The major food safety issue of the summer of 2010 was the recall of more than 500,000,000 shell eggs from two farms in Iowa. The recall was prompted by Salmonella enteriditis contamination and more than 2,000 reported illnesses. If you followed the recall reports, you know that while there was a real dearth of information on the subject, there was also a lot of speculation on the cause.
With the release of FDA’s FD – Form 483 on the two operations involved in the recall, the industry knows what contributed to the contamination. For example, the investigators not only observed evidence of a rodent infestation, they saw live rodents during the investigation.
Eggs have been on the food safety radar for some time. Each year, numerous illnesses are associated with them, and it has been estimated that between 1 in 10,000 and 20,000 eggs are contaminated with Salmonella. Since healthy hens can transfer the pathogen to eggs, all eggs are now washed and marketed under refrigeration to minimize potential contamination on the outside of the shell. In addition, consumers are encouraged to properly cook eggs before consumption. However, the onus remains on farmers and processors to minimize potential contamination.
In September, FDA’s recall web pages included announcements of product being embargoed in a Georgia warehouse due to rodent infestation, an injunction issued against a New York salad manufacturer for operating under unsanitary conditions and frozen mamey recalled for Salmonella. Salmonella contamination is almost always associated with unsanitary conditions.
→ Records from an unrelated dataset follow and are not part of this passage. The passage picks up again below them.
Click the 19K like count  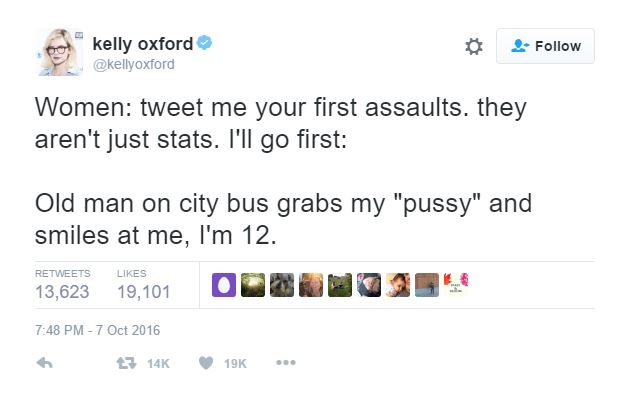235,364
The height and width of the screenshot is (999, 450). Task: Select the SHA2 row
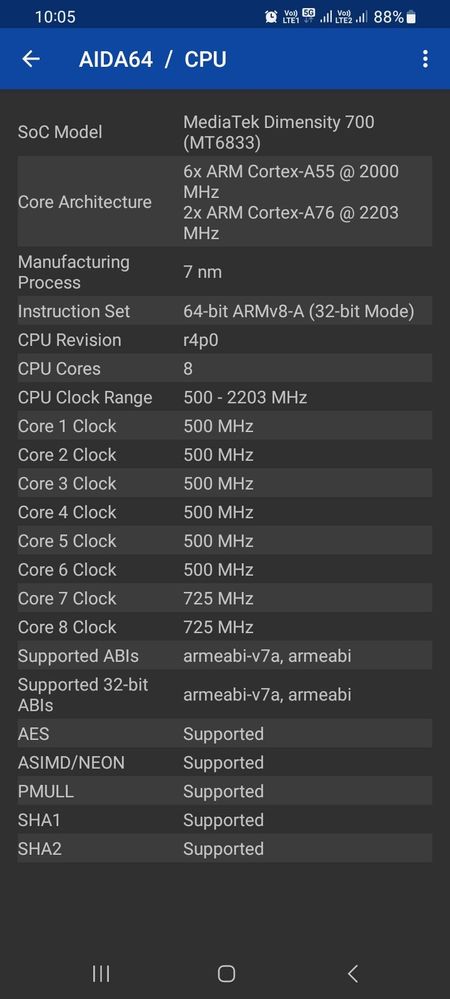point(224,848)
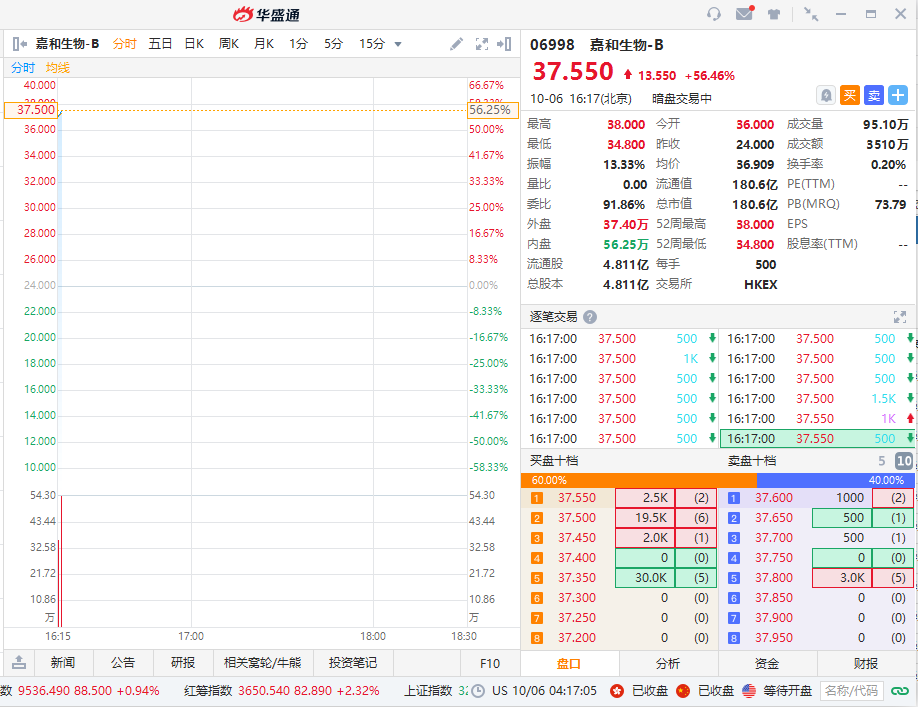Expand the chart to fullscreen
The image size is (918, 707).
tap(482, 44)
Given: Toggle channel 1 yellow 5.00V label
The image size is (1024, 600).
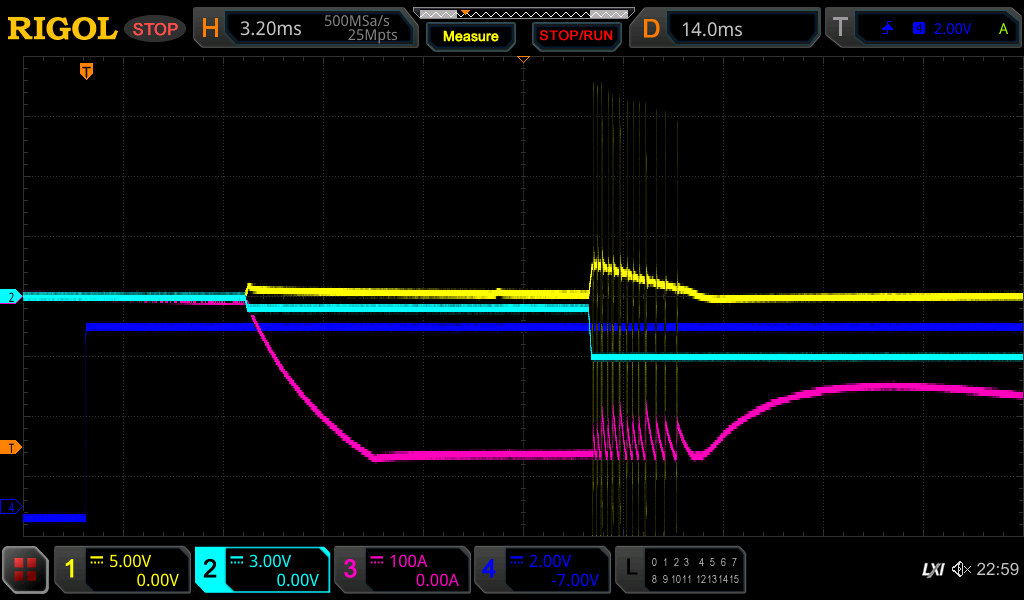Looking at the screenshot, I should click(122, 570).
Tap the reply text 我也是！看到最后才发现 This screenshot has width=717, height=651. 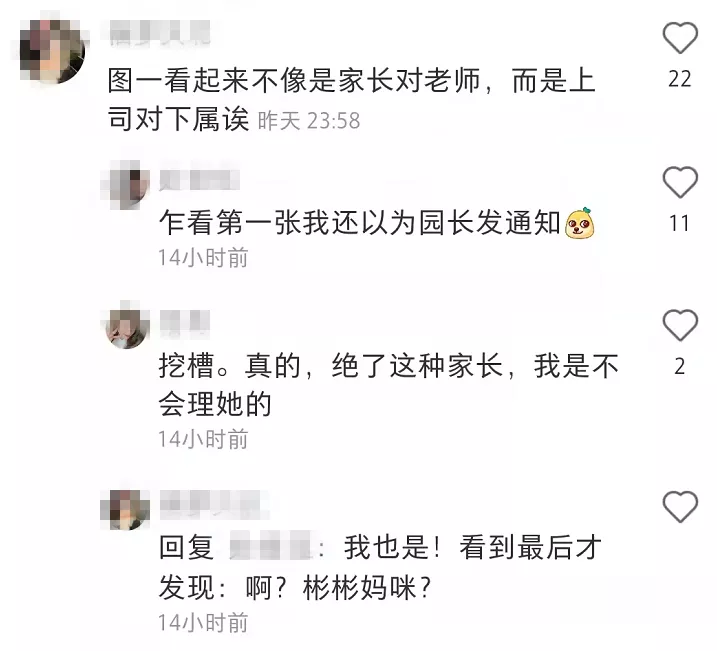point(380,567)
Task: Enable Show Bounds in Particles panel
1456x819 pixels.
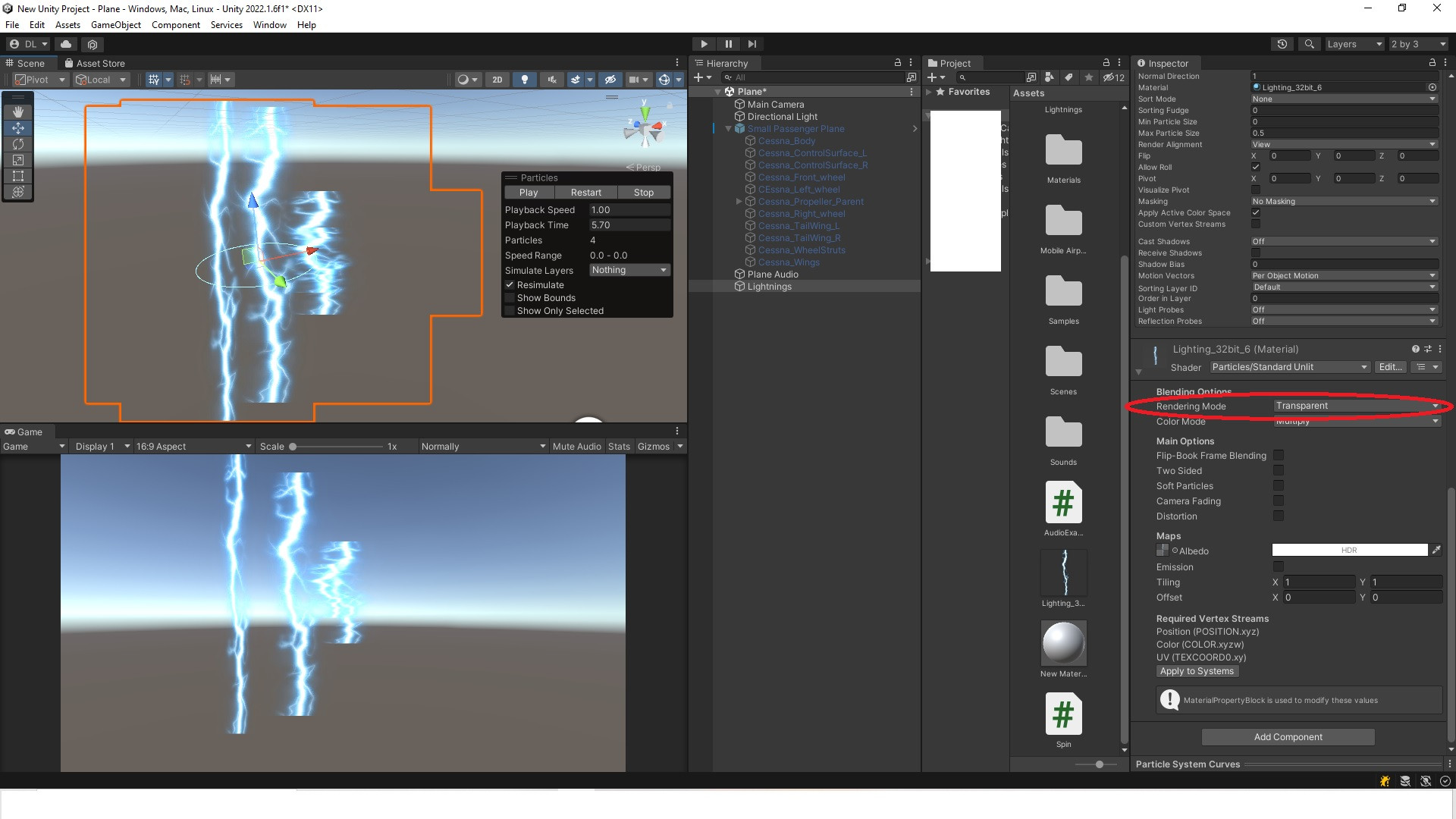Action: pos(510,298)
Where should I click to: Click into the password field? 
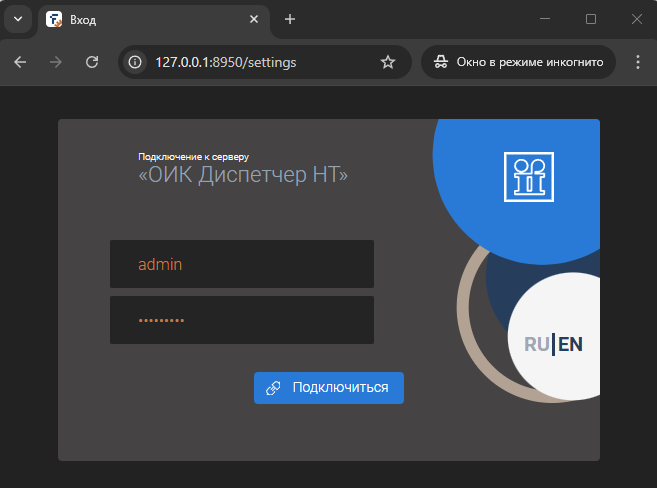[241, 320]
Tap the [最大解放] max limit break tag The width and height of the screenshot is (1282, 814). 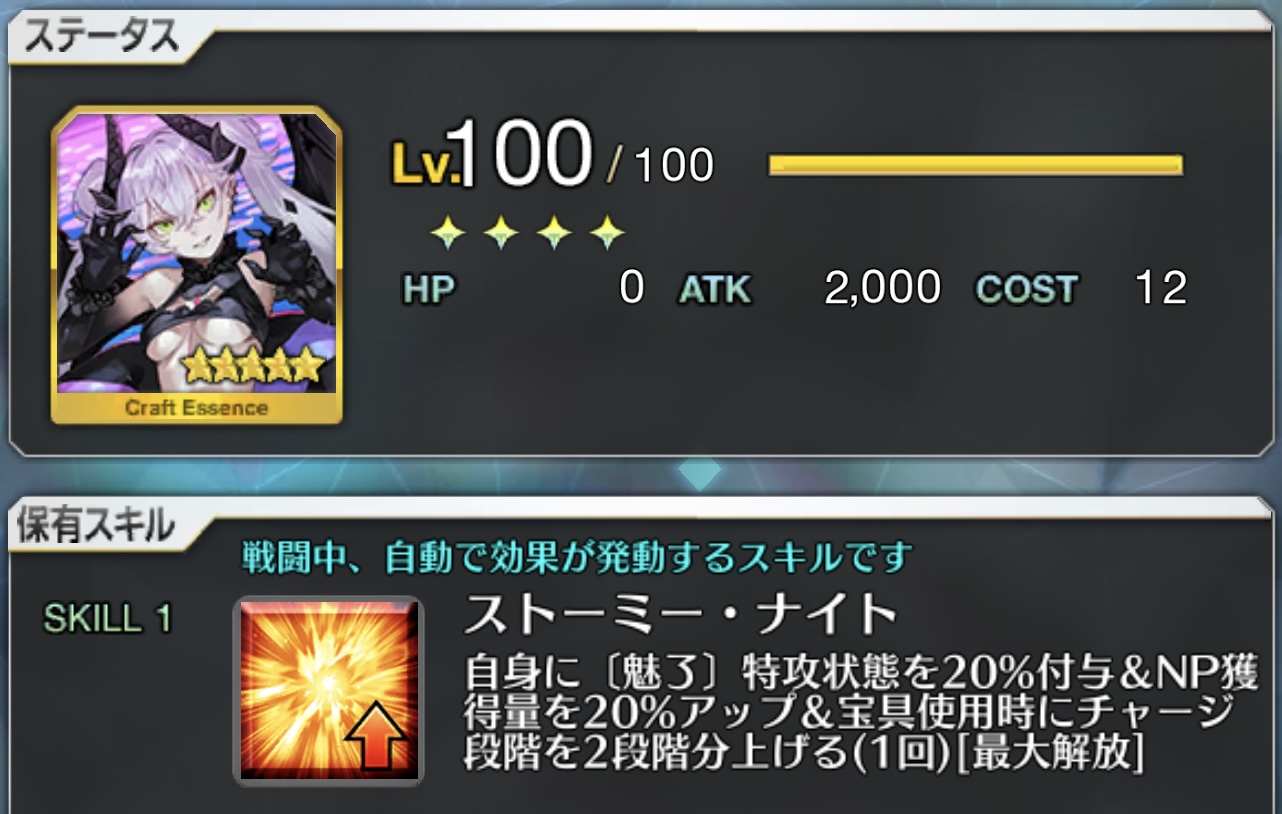tap(1049, 753)
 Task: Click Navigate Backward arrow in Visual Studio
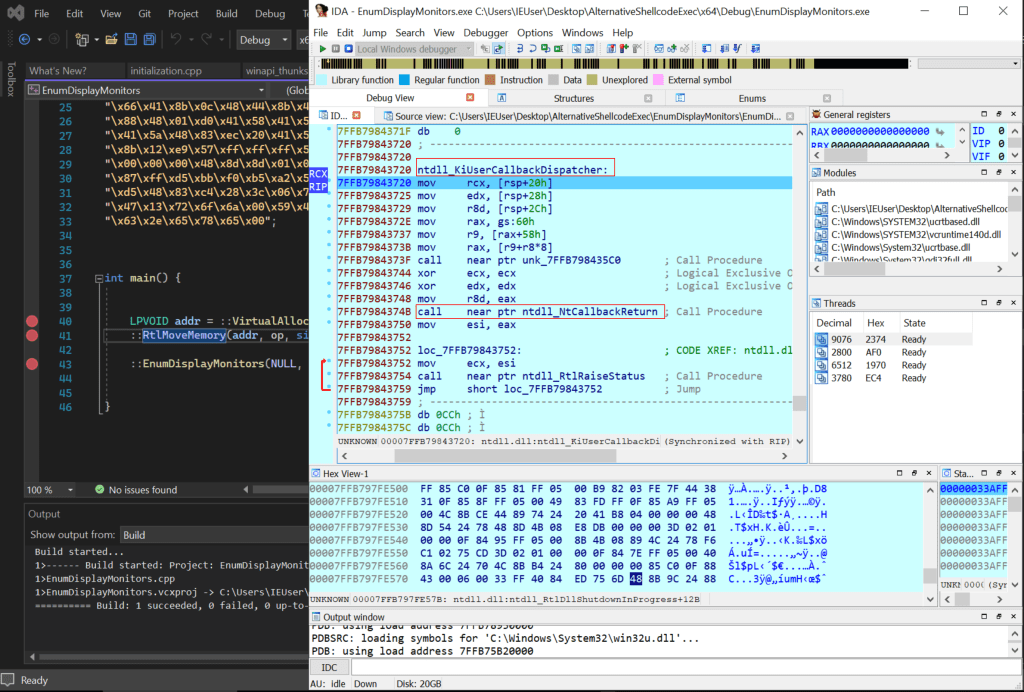[23, 40]
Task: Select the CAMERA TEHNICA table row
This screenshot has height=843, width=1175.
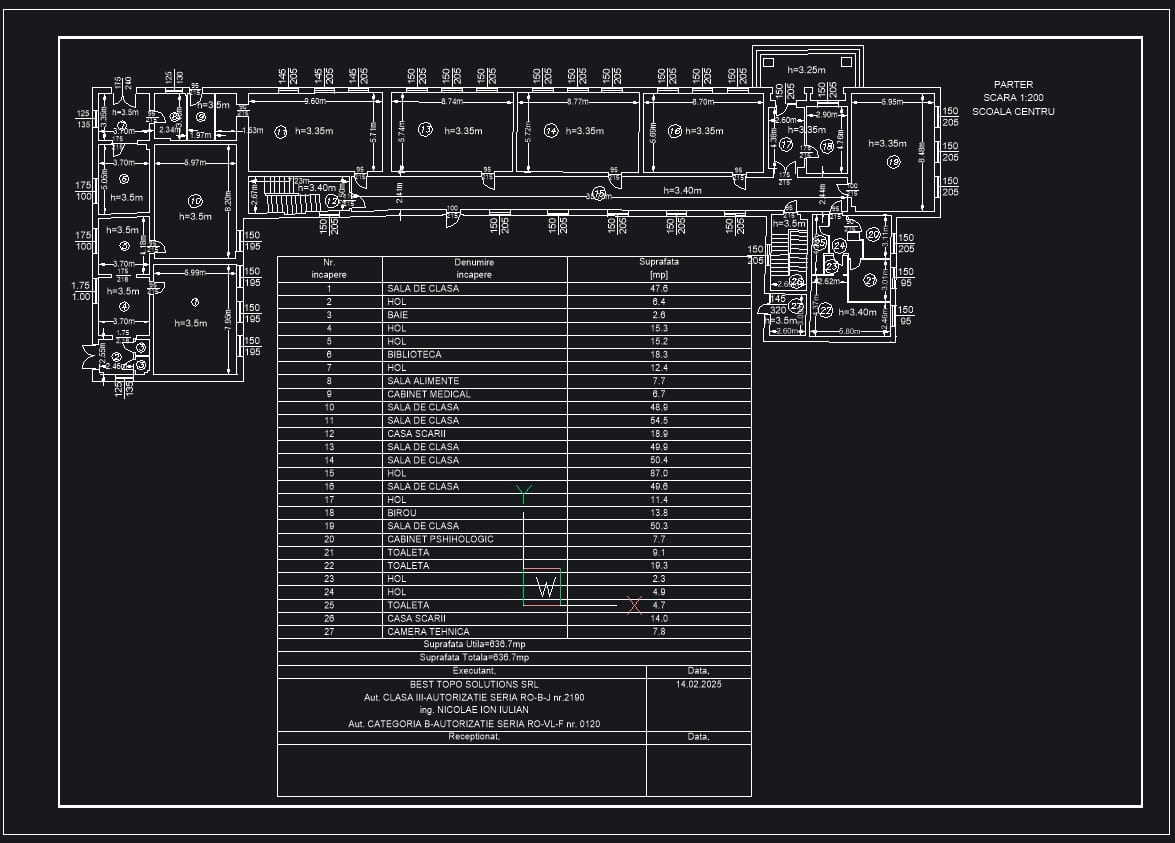Action: [514, 632]
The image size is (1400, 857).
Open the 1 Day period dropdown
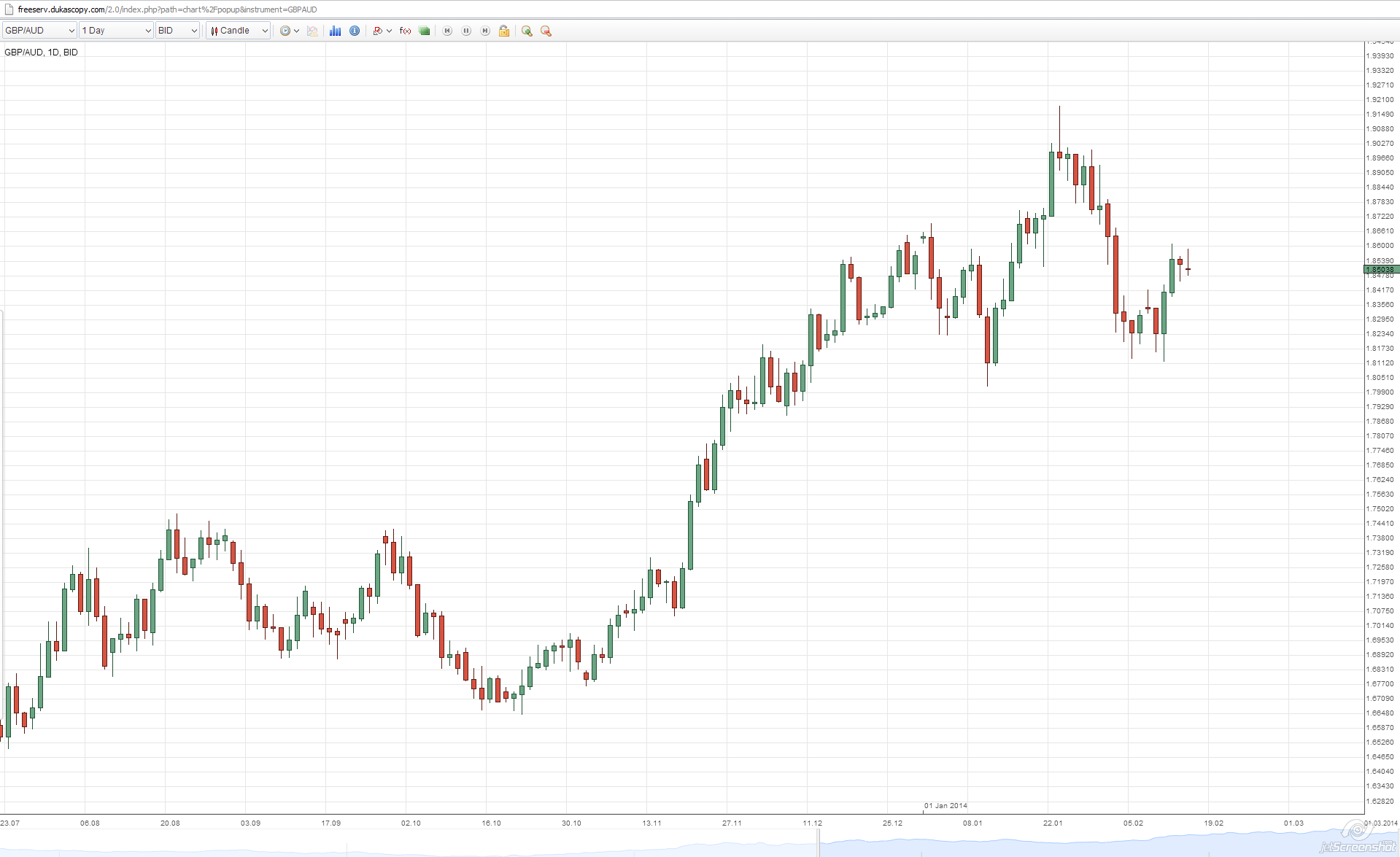coord(117,31)
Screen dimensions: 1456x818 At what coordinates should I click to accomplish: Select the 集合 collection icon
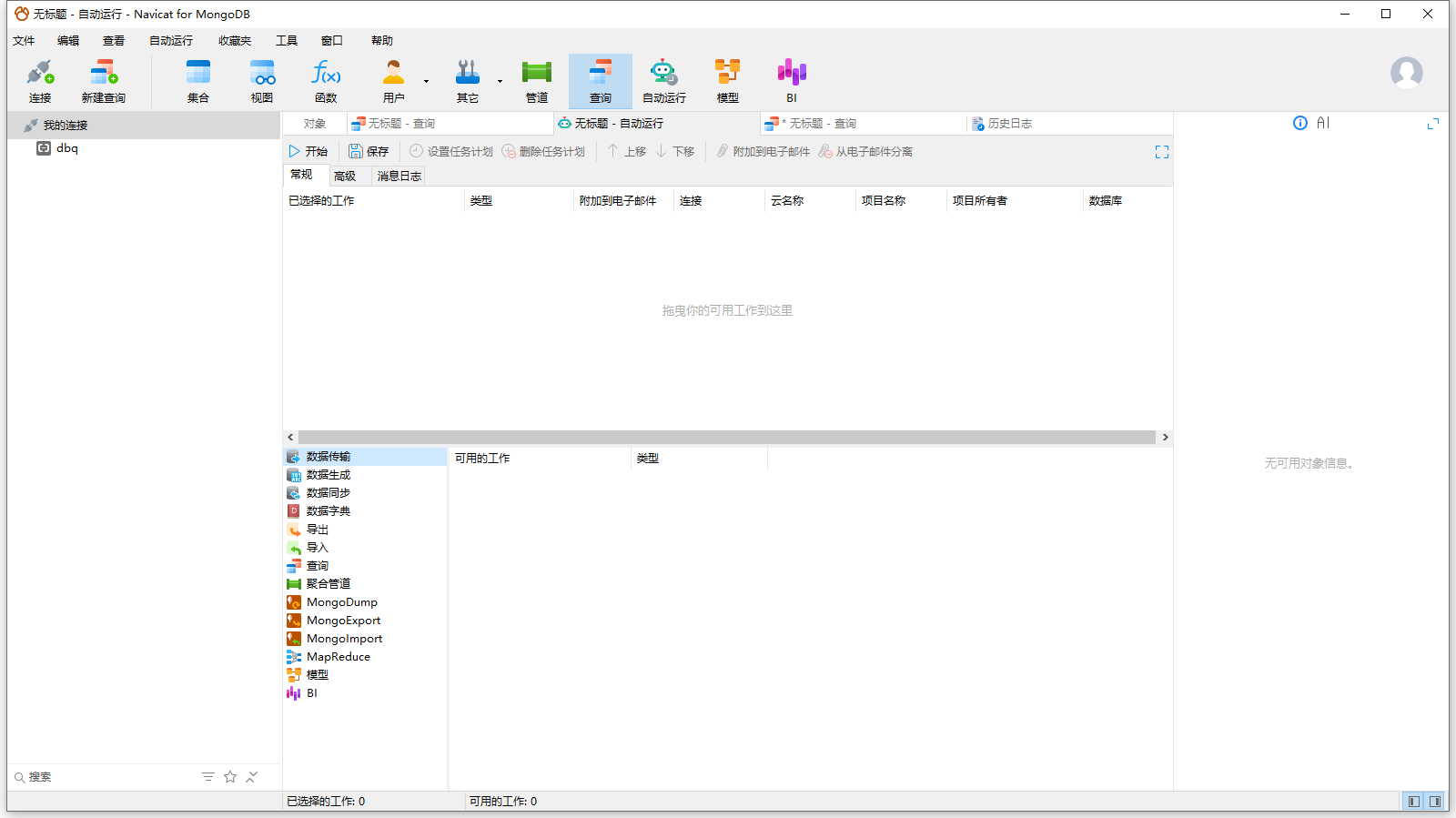(198, 81)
Sanitation or lack thereof is the root cause of almost every food poisoning incident and a significant number of the recalls, and all of these incidents underscore the importance of good sanitary practices. This is one reason ISO 22000, the Codex Food Hygiene documents and every audit format emphasize the need for prerequisite programs. Basic prerequisite programs, including cleaning and sanitizing, pest management, product traceability, sanitary design of equipment, preventive maintenance, education and training and others, are not glamorous. As a result, they tend to be a low priority. They are, however, essential for ensuring product quality and safety. Consequently, senior management must provide the leadership and resources to make sure sanitation protocols are in place. Management must also ensure the workplace has the tools and time to provide training on the proper procedures for all persons involved in these activities. In addition, managers must create and document these protocols. They must realize developing, implementing and maintaining prerequisite programs aren’t only part of the program; they must ensure the resources are available to verify every procedure created is effective.
Having good prerequisite programs in place is a good business practice since the cost of recalls, legal actions and other expenses due to a lack of sanitation far outweigh the cost to build the programs. In food safety, “an ounce of prevention is worth a pound of cure.”